Les combats des femmes, on ne les fête jamais. La Journée des femmes, le 8 mars, ce n’est pas une fête, mais un moment pour célébrer les droits arrachés par les femmes et les combats qu’il reste à mener. Le droit à l’avortement est l’une de ces conquêtes. A l’époque, Vie Féminine a soutenu la loi Lallemand-Michielsens. Mais quand on a célébré ses vingt ans, j’ai de nouveau entendu des débats pour ou contre l’avortement. Je me suis dit : nom d’une pipe, ce n’est pas ça que les femmes ont voulu… Le débat, ce n’est pas pour ou contre l’avortement. Le débat, c’est pour ou contre une loi qui cesse de punir les femmes, et qui prend en compte leur détresse.

Une enquête de La Libre Belgique a relevé que 15 % des filles qui avortent, en Belgique, ont moins de 19 ans.

C’est un constat d’échec. Quand la loi a été votée, on a dit que cela devait aller de pair avec un travail d’éducation sexuelle et une politique de contraception gratuite. Aujourd’hui, certains types de contraceptifs sont gratuits, mais pas tous. Surtout, la contraception reste l’affaire des femmes, tant en termes de préoccupation qu’en termes économiques, car ce sont elles qui paient leurs contraceptifs. C’est une injustice de plus. La contraception, ça doit être l’affaire de tout le monde, y compris des pouvoirs publics.

En 2007, la sociologue française Nacira Guénif, auteure, avec Eric Macé, du livre Les Féministes et le garçon arabe (éd. de l’Aube), pointait le fait que les trois ministres français provenant de la  » diversité  » étaient des femmes : Rama Yade, Fadela Amara et Rachida Dati. Doit-on en conclure que les femmes issues de l’immigration sont plus dociles ou mieux intégrées que les hommes ?

Sarkozy a instrumentalisé Rama Yade, Rachida Dati et Fadela Amara pour justifier tout un durcissement par rapport à l’immigration. Je ne dirais pas qu’elles ne sont pas compétentes, mais c’est plutôt le jeu dans lequel elles ont été prises qui me préoccupe. En tout cas, ça ne sert pas la cause du féminisme. On reste dans un schéma patriarcal qui permet à Sarkozy de dire : je mets des femmes à ces postes-là, mais je peux aussi bien les retirer si elles ne me conviennent plus.

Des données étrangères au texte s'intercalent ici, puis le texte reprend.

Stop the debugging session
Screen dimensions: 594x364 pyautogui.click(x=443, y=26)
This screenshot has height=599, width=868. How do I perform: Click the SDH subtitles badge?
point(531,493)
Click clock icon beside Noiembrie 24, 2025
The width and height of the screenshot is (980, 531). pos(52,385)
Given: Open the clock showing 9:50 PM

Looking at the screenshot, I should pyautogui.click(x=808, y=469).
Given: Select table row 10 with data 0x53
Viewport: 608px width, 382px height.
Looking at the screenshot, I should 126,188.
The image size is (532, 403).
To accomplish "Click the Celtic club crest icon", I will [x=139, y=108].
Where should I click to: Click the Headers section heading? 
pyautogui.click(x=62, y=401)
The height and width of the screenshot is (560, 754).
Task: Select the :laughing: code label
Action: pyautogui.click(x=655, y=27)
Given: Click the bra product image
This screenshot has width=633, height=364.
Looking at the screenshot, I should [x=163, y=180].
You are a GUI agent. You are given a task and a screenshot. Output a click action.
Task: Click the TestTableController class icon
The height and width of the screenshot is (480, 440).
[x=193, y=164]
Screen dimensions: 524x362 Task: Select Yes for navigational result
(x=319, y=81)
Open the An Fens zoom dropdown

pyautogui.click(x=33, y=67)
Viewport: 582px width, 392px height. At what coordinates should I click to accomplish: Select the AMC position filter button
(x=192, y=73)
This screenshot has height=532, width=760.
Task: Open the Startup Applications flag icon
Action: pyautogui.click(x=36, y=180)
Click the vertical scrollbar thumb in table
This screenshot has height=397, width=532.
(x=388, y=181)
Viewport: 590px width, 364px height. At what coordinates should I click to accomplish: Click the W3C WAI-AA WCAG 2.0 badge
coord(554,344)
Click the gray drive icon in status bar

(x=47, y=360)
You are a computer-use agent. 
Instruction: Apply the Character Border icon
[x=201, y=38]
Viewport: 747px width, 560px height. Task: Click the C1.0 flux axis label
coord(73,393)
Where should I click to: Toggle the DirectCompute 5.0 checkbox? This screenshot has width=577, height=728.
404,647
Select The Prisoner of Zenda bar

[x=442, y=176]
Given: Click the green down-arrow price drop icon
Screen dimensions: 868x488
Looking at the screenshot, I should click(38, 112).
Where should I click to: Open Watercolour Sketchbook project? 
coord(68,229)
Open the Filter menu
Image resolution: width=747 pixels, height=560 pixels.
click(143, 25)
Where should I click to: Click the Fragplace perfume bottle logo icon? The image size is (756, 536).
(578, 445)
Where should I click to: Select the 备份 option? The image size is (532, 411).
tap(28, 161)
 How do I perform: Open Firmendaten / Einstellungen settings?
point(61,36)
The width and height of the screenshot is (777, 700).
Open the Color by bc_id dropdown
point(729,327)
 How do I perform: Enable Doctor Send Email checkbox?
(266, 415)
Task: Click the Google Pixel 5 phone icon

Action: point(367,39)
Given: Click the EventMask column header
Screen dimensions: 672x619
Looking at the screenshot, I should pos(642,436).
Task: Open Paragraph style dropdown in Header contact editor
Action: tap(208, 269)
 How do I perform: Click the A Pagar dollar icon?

Des témoignages tendent à montrer que les filles d’origine étrangère connaissent moins de problèmes que les garçons. Parce que les filles font plus d’efforts pour s’intégrer ? Ou parce que les garçons sont davantage victimes du racisme ?

Dans l’ensemble de la population, les filles sont plus diplômées que les garçons. Cela joue… Si je vois ma génération, j’observe que nous avons souvent développé une attitude de conciliation par rapport à la société, par rapport aux parents. Le but, c’était de gagner notre liberté. Au final, par une série de stratégies, en faisant profil bas, certaines femmes ont pu acquérir une relative liberté.

Quel genre de stratégies ?

Par exemple : je vais faire en sorte que la maison soit nickel, comme ça je pourrai aller à mon cours de gym sans que mon mari trouve rien à redire. Ces stratégies sont présentes chez toutes les femmes, mais en particulier chez les femmes issues de l’immigration. Les garçons, eux, n’ont pas dû trop se battre pour gagner leur liberté. Ils l’avaient déjà. Ils vivent davantage dehors, on leur demande moins de tâches ménagères. Ce déséquilibre est peut-être présent de façon plus prégnante chez les populations venues du Sud. La conséquence, c’est que les garçons ont souvent été plus exposés, ils ont davantage connu le décrochage scolaire. Les filles, elles savaient très bien le prix qu’elles allaient payer si elles décrochaient de l’école : elles allaient perdre leur liberté. Le problème, c’est que cette liberté acquise en ne déviant pas du droit chemin a créé l’illusion que l’égalité était elle aussi gagnée, alors qu’elle ne l’est toujours pas. Pour les femmes, l’égalité est plus difficile à obtenir que la liberté.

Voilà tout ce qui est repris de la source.